Strengths and limitations

This study is the first systematic review to integrate the experiences and perspectives of different healthcare professionals in different care settings on the provision of ACP for life-limited patients. The healthcare professionals in this review came from a variety of healthcare professions, including general practitioners, doctors, nurses, and medical specialists in different fields, which allowed us to gain a unique perspective on the complexities of implementing ACP. The review included their views on providing ACP for life-limited patients with advanced cancer, dementia, chronic kidney disease, heart failure, end-stage renal disease, and severe chronic obstructive pulmonary disease, which provided rich information. The 11 studies included nine countries in total, covering North America, Europe, Oceania, and Asia, each with diverse cultures. In addition, this review used the JBI Critical Appraisal Checklist for Qualitative Research to strictly evaluate the quality of the included studies and conducted a rigorous, thematic, integrated analysis of the findings.

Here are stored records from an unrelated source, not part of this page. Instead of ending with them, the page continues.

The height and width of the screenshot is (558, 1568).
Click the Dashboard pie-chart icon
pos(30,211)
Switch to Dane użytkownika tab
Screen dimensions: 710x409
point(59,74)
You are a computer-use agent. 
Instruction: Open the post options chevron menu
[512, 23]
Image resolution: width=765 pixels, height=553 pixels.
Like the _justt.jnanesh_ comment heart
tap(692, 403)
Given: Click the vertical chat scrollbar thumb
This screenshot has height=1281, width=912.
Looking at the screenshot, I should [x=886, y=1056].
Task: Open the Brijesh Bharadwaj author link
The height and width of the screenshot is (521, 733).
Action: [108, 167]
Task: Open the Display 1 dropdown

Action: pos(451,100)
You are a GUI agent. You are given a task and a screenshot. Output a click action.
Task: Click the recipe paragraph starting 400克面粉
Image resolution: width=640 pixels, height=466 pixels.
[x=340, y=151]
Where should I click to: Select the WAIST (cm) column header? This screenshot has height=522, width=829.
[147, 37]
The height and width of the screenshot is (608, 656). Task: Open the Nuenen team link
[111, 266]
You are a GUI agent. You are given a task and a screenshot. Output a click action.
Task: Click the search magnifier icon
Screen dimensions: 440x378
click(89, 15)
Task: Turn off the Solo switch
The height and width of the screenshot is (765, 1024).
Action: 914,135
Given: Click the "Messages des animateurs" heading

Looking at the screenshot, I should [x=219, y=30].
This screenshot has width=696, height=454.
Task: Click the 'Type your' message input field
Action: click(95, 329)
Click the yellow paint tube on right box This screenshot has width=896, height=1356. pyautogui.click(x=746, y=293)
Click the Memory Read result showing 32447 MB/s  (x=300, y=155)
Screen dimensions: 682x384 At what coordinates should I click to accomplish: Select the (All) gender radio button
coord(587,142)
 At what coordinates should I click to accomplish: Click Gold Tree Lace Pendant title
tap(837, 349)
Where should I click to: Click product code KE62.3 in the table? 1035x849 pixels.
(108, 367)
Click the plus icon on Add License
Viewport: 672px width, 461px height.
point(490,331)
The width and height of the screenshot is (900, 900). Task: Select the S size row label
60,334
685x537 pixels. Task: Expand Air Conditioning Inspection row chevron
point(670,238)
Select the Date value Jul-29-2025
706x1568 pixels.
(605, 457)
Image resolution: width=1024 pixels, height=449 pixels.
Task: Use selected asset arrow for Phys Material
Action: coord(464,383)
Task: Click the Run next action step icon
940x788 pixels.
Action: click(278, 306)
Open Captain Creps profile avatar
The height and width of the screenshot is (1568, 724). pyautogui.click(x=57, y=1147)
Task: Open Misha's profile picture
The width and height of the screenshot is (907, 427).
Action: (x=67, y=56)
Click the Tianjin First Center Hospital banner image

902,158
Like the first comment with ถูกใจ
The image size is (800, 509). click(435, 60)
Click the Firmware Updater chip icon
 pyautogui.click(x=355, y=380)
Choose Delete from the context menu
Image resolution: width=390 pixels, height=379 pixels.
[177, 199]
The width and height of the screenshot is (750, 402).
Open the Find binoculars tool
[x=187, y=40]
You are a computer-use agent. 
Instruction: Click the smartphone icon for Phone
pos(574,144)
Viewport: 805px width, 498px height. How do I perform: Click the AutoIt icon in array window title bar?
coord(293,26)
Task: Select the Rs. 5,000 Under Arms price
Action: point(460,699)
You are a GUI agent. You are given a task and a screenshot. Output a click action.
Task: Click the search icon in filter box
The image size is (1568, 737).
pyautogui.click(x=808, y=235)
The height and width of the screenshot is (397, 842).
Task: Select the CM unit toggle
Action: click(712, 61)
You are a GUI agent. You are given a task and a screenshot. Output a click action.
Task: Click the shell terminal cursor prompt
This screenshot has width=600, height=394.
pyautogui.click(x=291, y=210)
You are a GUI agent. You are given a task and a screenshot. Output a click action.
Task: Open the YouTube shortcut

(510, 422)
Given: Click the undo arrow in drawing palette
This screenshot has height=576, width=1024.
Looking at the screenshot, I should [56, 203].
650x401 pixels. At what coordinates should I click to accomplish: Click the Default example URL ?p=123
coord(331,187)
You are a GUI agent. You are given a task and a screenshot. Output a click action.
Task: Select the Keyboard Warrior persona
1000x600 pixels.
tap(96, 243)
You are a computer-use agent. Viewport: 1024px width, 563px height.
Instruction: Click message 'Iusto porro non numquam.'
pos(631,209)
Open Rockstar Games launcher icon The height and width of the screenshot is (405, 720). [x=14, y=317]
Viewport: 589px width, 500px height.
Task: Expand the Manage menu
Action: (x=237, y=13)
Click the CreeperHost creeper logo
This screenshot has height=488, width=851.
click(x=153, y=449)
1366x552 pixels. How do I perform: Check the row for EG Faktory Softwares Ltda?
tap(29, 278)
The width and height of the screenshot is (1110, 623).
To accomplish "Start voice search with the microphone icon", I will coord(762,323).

This review has several limitations. First, limiting the search to studies published in English and Chinese may have excluded important studies in other languages, potentially depriving our review of valuable contributions. Second, there were relatively few studies included in this review, and most did not explain the researchers’ own situation from the perspective of culture, values, or theory, which may have affected the comprehensiveness of the integration and the interpretation of the integrated results. Third, only one of the included studies was rated A, and the rest were all rated B, indicating that the quality of the included studies was not high. Finally, we did not limit the care settings and extensively discuss the experiences and views of healthcare professionals on providing ACP to patients with LLI. There may be healthcare professionals with different medical occupational types or different working environments who have different views on the implementation of ACP, but this was also the advantage of this review, which integrated the views of different healthcare professionals and produced richer and diversified information.

Conclusion

This article systematically reviewed the experiences and perspectives of healthcare professionals on providing ACP to life-limited patients and explored the barriers to and need for implementing ACP. Relevant departments should create a cultural environment suitable for ACP and improve healthcare professionals’ motivation by strengthening both the legal system and financial support. Healthcare systems need to establish a coordinated and shared system to improve the continuity of patient-related information management and the effectiveness of documentation, increase the knowledge and skills of healthcare professionals through educational training, and promote multidisciplinary collaboration. Future research should compare the differences in the needs of healthcare professionals in different cultures when implementing ACP to develop systematic implementation guidelines tailored to those cultures.